There are huge advantages for being in here -- the flexibility, allowing to move up to bigger space and add employees when things are going well and the ability to scale back in times like the recession when business is slower.

In the real world, you can't do that. Our job is not to just rent space, but to grow businesses.

We have ongoing training taking place here about once a week -- local law firms sharing advice, marketing tips, human resources professionals. We keep on top of how our businesses are doing. We look at their financial statements once a quarterly so we won't be surprised.

Q. Today marks Mother's Day. Share your assessment of the progress women have made in the workplace?

Women have made a lot of strides in the workplace in Birmingham. In our community, I am impressed with the number of women who are CFOs.

In the CFO role, it shows that companies value women's ability to focus on helping address problems and needs. There aren't enough women CEOs, but at least women have a seat at the table of leadership.

Q. You worked in corporate environments before going into the incubator field. What do you see as the biggest challenges that remain in the workplace for women?

The biggest challenge for everyone is how to balance work with family issues and demands. It's the same for men as both parents are now more actively involved in parental issues.

Q. What advice can you offer for entrepreneurs, both men and women?

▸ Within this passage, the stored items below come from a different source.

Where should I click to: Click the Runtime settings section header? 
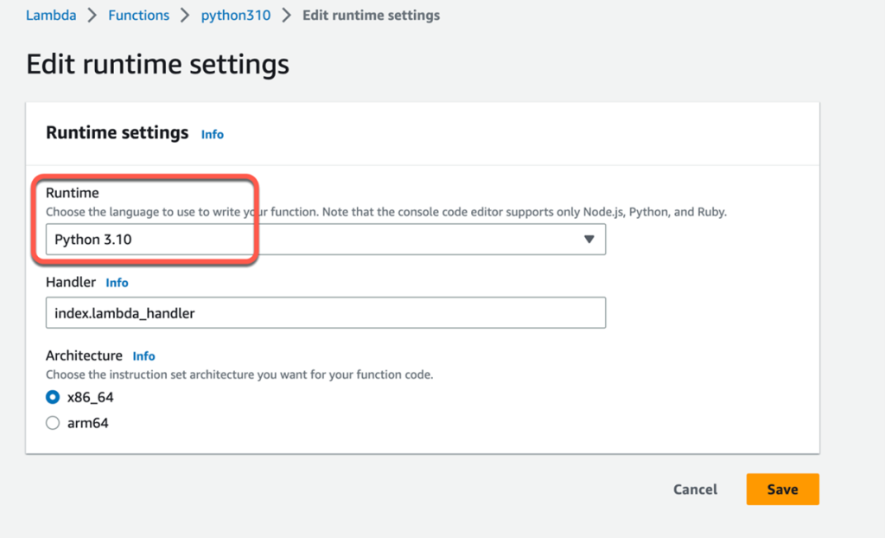[118, 133]
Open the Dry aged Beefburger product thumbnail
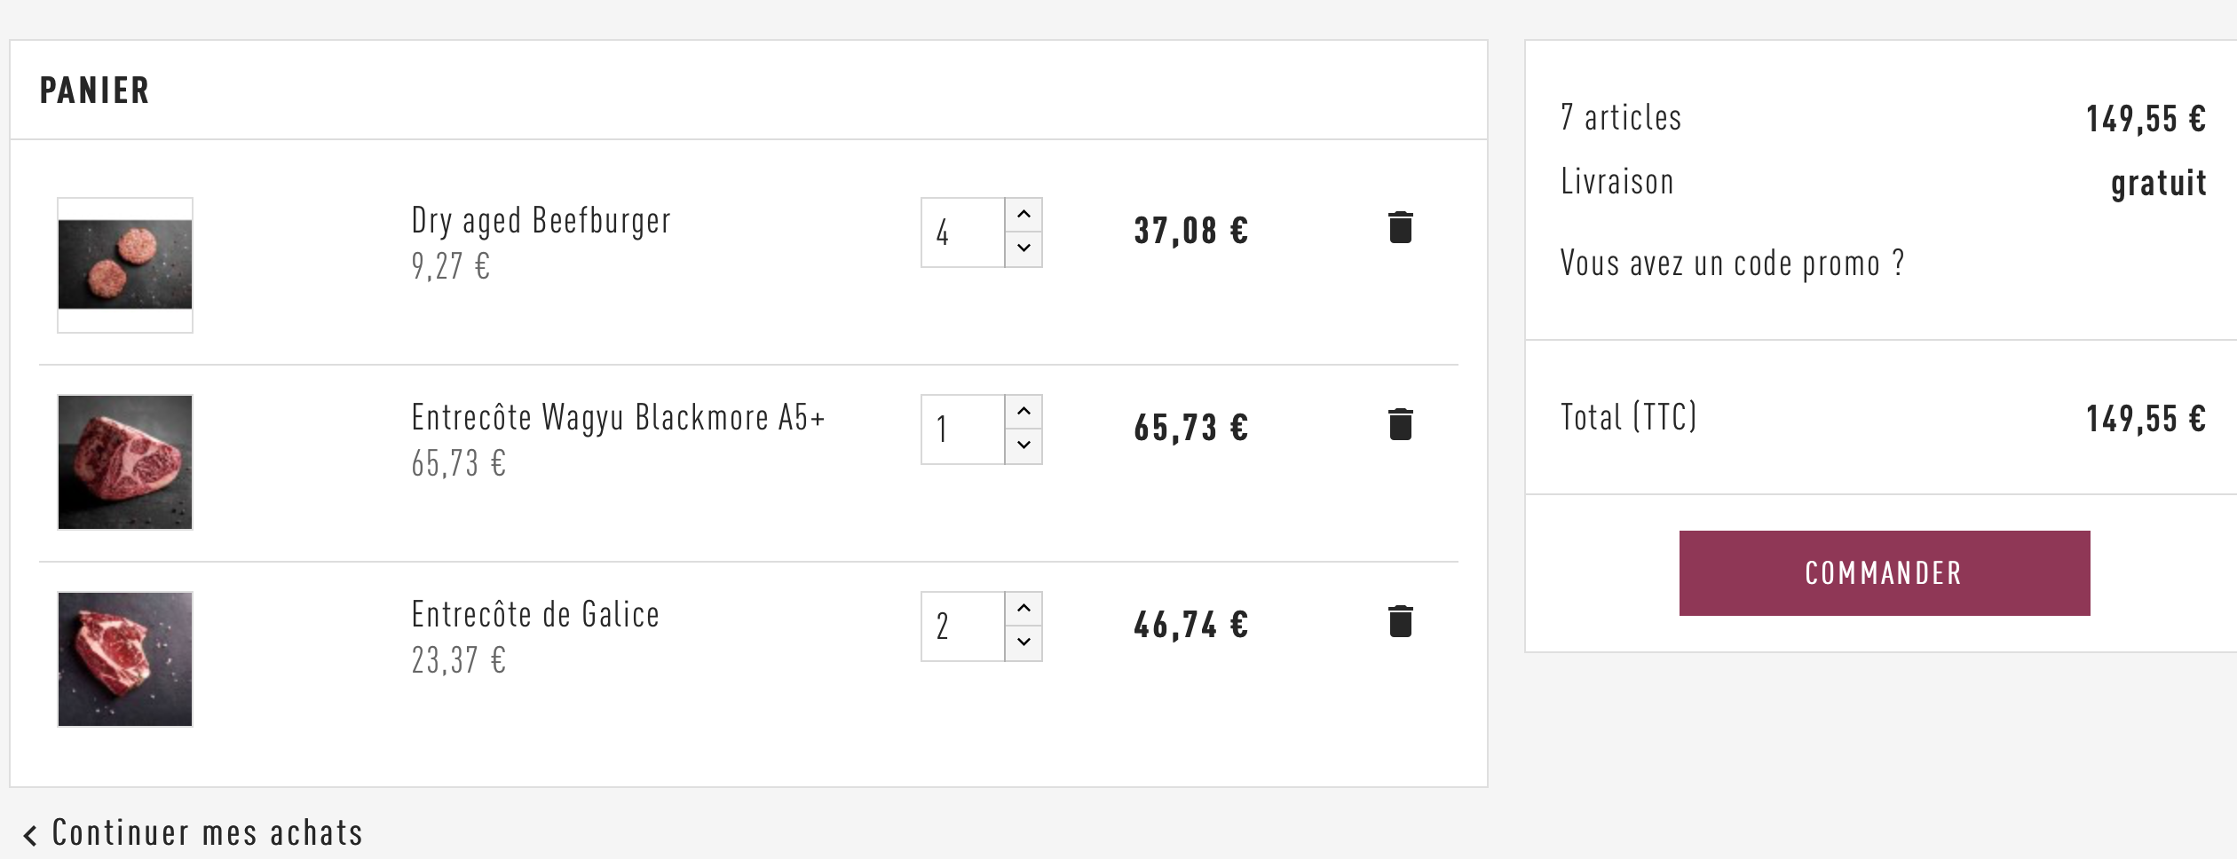Viewport: 2237px width, 859px height. tap(125, 265)
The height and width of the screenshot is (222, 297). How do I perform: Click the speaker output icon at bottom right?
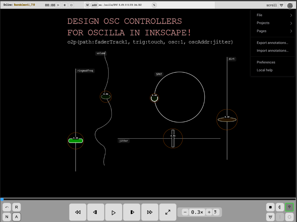[280, 207]
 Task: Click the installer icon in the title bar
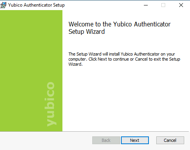pyautogui.click(x=3, y=5)
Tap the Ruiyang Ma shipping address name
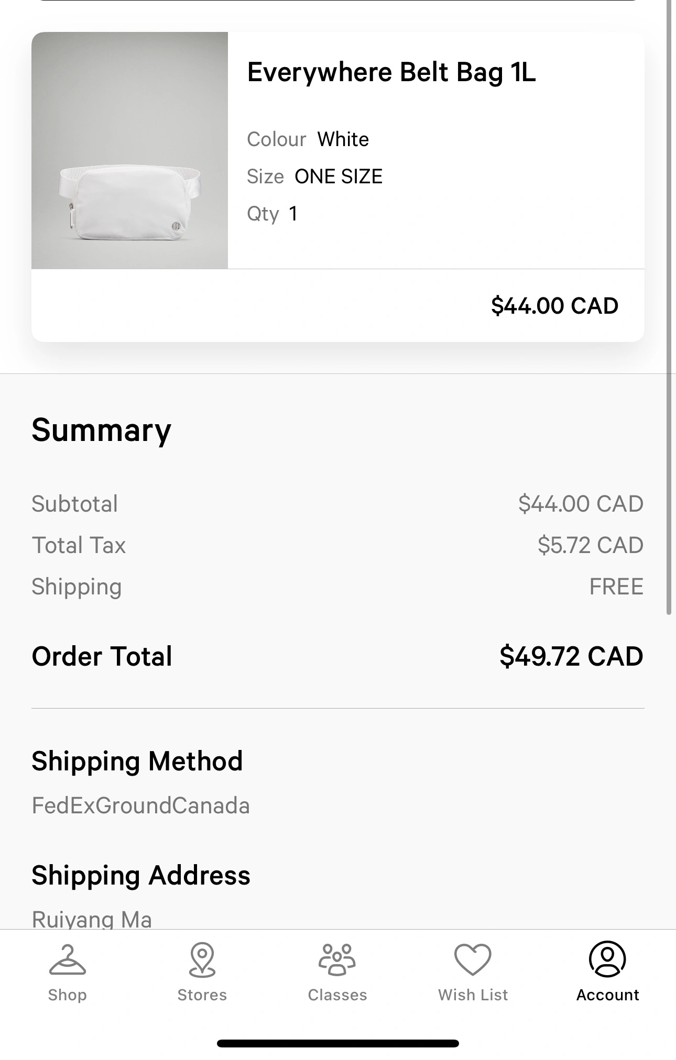This screenshot has width=676, height=1060. (92, 919)
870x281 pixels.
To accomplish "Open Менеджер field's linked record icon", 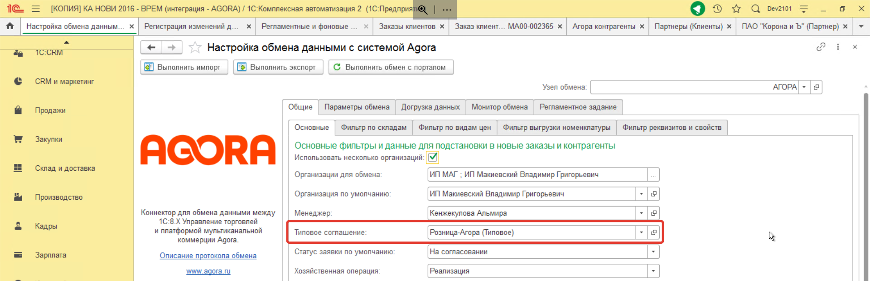I will (x=653, y=213).
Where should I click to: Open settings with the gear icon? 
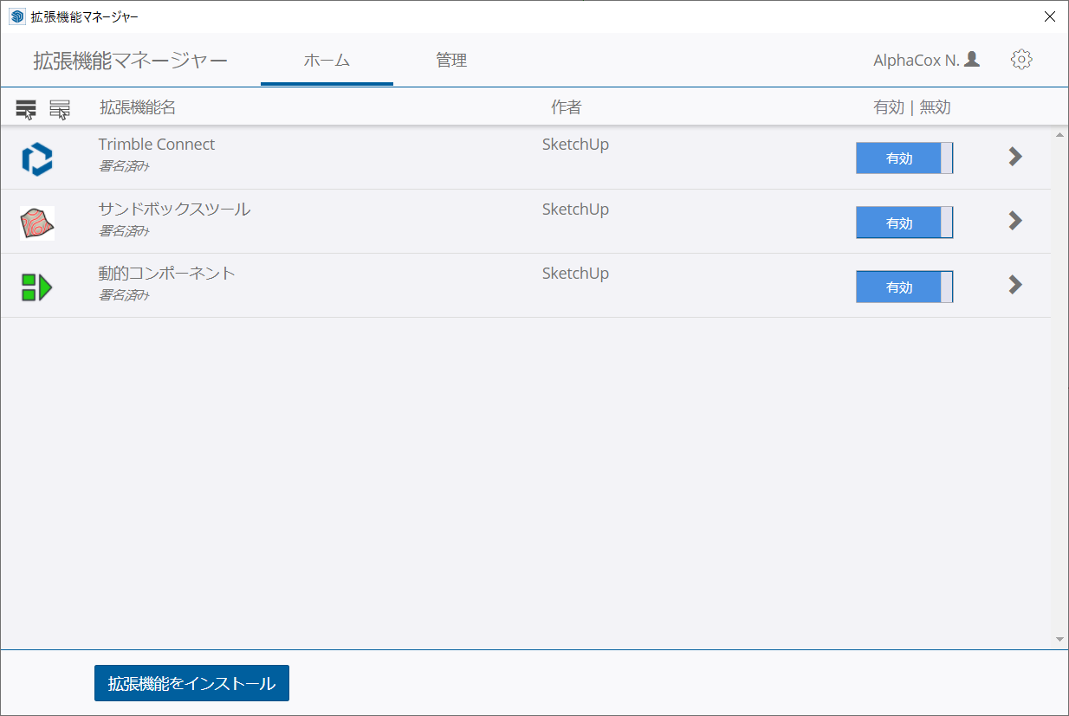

Be prepared. Don't focus just on ideas, focus on how you can finance and turn opportunities into success.

And make sure you are prepared to lead. It's not about who you know, but your ability to deliver the goods that counts.

You must have the right mind-set to succeed. You also must be able to balance work and personal life.

Q. What professional women do you most admire and why?

I'm a huge fan of Hillary Clinton and Condoleezza Rice. Both of them are incredible.

And I was extremely impressed when the COO of Facebook made the comment that she goes home at 5 p.m. to be with her family. That is an important role model.

Q. What do you feel has been a key to Birmingham's growing reputation for entrepreneurship?

Our focus on technology. I am so pleased that the BBA (Birmingham Business Alliance), made technology a focus of the Blueprint Birmingham growth plan and to bring on an executive to focus on technology.

And, critically, UAB is leading the way in being more proactive on commercialization of technology.

Q. How did you balance parenthood, marriage and work when your children were younger?

For me, the thing that made a huge difference was living in close proximity to my job. I was always within a 10 minute distance and avoided wasting a lot of time in traffic. If I had time during lunch, I was able to go home and prepare meals for my son during the day.

Q. How is your husband, longtime former Operation New Birmingham President Mike Calvert, enjoying retirement?

He's loving it. He's staying busy on a couple projects, such as the old Powell school. And he's taking photography classes, including one at Samford University. He's having a lot of fun, and hasn't changed a bit.